[Begin SELECTED EXCERPT]
HexaPDF Performance Benchmark
A look at how the HexaPDF application performs in respect to others
My pure Ruby PDF library HexaPDF contains an application for working with PDFs. In this post I look at how this application performs in comparison to other such applications.
About PDF Optimization
Although the hexapdf
application can perform various commands, for example displaying information
about a PDF file, modifying a PDF file or extracting files from a PDF file, I will concentrate on
the command to modify a PDF file.
One of the ways to use this command is to optimize a PDF file in terms of its file size. This involves reading and writing the PDF file and performing the optimization. Sometimes the word “optimization” is used when a PDF file is linearized for faster display on web sites. Here I always mean file size optimization.
There are various ways to optimize the file size of a PDF file and they can be divided into two groups: lossless and lossy operations. Since all used applications perform only lossless optimizations, I only look at those:
- Removing unused and deleted objects
-
A PDF file can store multiple revisions of an object but only the last one is used. So all other versions can safely be deleted.
- Using object and cross-reference streams
-
A PDF file can be thought of as a collection of random-access objects that are stored sequentially in an ASCII-based format. Object streams take those objects and store them compressed in a binary format. And cross-reference streams stores the file offsets to the objects in a compressed manner, instead of the standard ASCII-based format.
- Recompressing page content streams
-
The content of a PDF page is described in an ASCII-based format. Some PDF producers don’t optimize their output which can lead to bigger than necessary content streams or don’t store it in a compressed format.
There are some more techniques for reducing the file size like font subsetting/merging/deduplication or object and image deduplication. However, those are rather advanced and not implemented in most PDF libraries because it is hard to get them right.
Benchmark Setup
There are many applications that can perform some or all of the optimizations mentioned above. Since I’m working on Linux I will use applications that are readily available on this platform and which are command line applications.
Since the abilities of the applications vary, following is a table of keys used to describe the various operations:
Key | Operation |
---|---|
C | Compacting by removing unused and deleted objects |
S | Usage of object and cross-reference streams |
P | Recompression of page content streams |
The list of the benchmarked applications:
- hexapdf
-
Homepage: http://hexapdf.gettalong.org
Version: Latest version in Github repository
Abilities: Any combination of C, S and Phexapdf
is used multiple times, with increasing level of compression, with the following commands:hexapdf hexapdf modify -f input.pdf --no-compact output.pdf
hexapdf C hexapdf modify -f input.pdf --compact output.pdf
hexapdf CS hexapdf modify -f input.pdf --compact --object-streams generate output.pdf
hexapdf CSP hexapdf modify -f input.pdf --compact --object-streams generate --compress-pages output.pdf
- pdftk
-
Homepage: https://www.pdflabs.com/tools/pdftk-the-pdf-toolkit/
Version: 2.02
Abilities: Cpdftk
is probably the best known application because, likehexapdf
it allows for many different operations on PDFs. It is based on the Java iText library which has been compiled to native code using GCJ.The application doesn’t have options for optimizing a PDF file but it can be assumed that it removes unused and deleted objects.
[End SELECTED EXCERPT]
[Begin DATA LINES]
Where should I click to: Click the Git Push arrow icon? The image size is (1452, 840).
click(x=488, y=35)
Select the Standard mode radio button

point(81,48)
[End DATA LINES]
# TASK LIST:
(a) In the HexaPDF benchmark post:
(i) Into which two groups can the ways to optimize a PDF's file size be divided?
(ii) What operation does the key S stand for in the table of keys?
(iii) Which version of pdftk is listed?
(b) Write out the part of the HexaPDF benchmark post that begins at the words "One of the ways" and stops after "file size optimization.", without changing anything.
Use only the HexaPDF benchmark post to respond, not the data.

# SOLUTIONS TO EACH TASK:
(a)
(i) Lossless and lossy operations.
(ii) Usage of object and cross-reference streams.
(iii) 2.02.

(b)
One of the ways to use this command is to optimize a PDF file in terms of its file size. This involves reading and writing the PDF file and performing the optimization. Sometimes the word “optimization” is used when a PDF file is linearized for faster display on web sites. Here I always mean file size optimization.